Although amendment No. 92 is well intentioned, it is not needed and does not add anything to the safeguards in the Bill. Under clause 2, the UK's designated authoritywhich will be the National Criminal
I turn to amendments Nos. 93 and 94 and Government amendments Nos. 65 and 66, which were tabled in response to concerns that have been raised. I hope that the House agrees that the Government amendments are a constructive answer. Requests from part 2 countries will often need to be accompanied by prima facie evidence. The amendments are concerned with the provisions that allow for documentary or summary evidence to be admitted in court. At present, evidence in those forms is not generally admissible. That might mean that we have to require, for example, a foreign witness to give evidence in person rather than accepting a police officer's account of what the witness had told him. That is particularly wasteful and cumbersome in cases where evidence is uncontested. Accordingly, the Bill provides for hearsay evidence to be admitted.
There were concerns raised in Committee surrounding a case where the judge did not have the discretion to refuse to accept documentary or summary evidence if he had reason to believe that the evidence was faulty or flawed. We have listened to those arguments and given the district judge much greater discretion not to accept such evidence if he so chooses. I should add the reassurance that the Bill does not oblige the person whose extradition is sought to give evidence in summary; nor will it prevent the person from challenging any evidence that is given in summary or on behalf of the requesting state. I know that that was a particular concern of my hon. Friend the Member for Doncaster, North (Mr.

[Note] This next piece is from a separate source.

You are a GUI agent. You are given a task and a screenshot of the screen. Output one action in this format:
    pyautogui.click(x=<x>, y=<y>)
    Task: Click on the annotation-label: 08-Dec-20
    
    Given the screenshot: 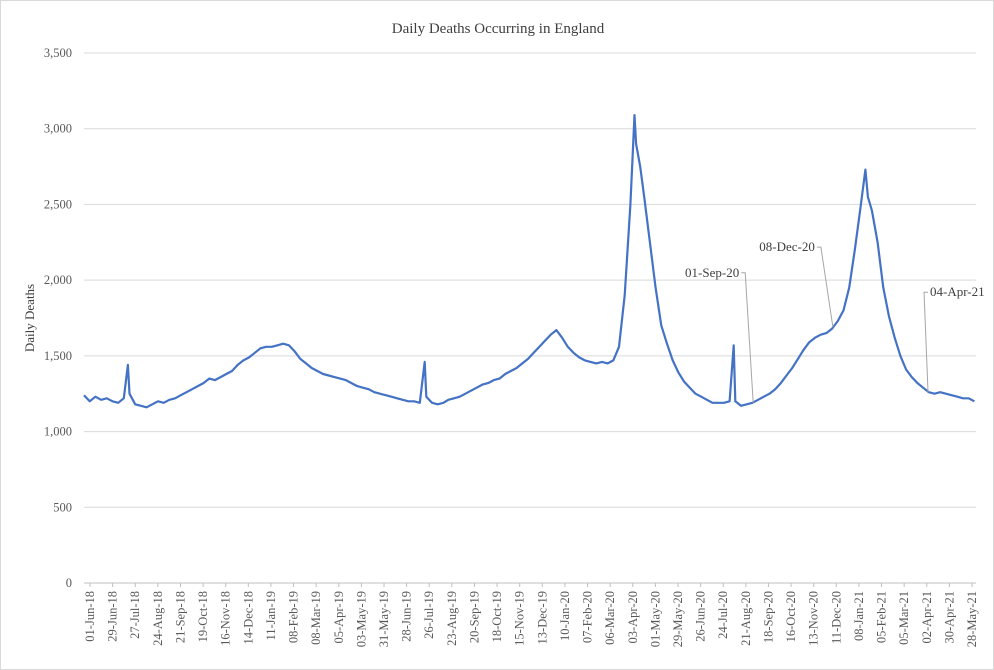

Hughes). I hope that it is clear that those circumstances do not apply. There is no way that the defendant in such cases will be prevented from giving evidence in person.
Government amendments Nos. 14 and 6 clarify the role of Scottish Ministers to order the extradition or discharge of a person arrested under part 2. Amendment No. 6 makes it clear that Scottish Ministers will be able to make a deferral order only when they are considering competing requests.
The House may know that the Bill deals with a situation where two or more competing requests are received in respect of the same person. It provides that proceedings are deferred until a decision is taken on which should be given priority. It also provides for matters to be picked up again once that decision has been taken. Government amendments Nos. 76, 77 and 11 rectify an omission by specifying the appropriate judge in the deferred case.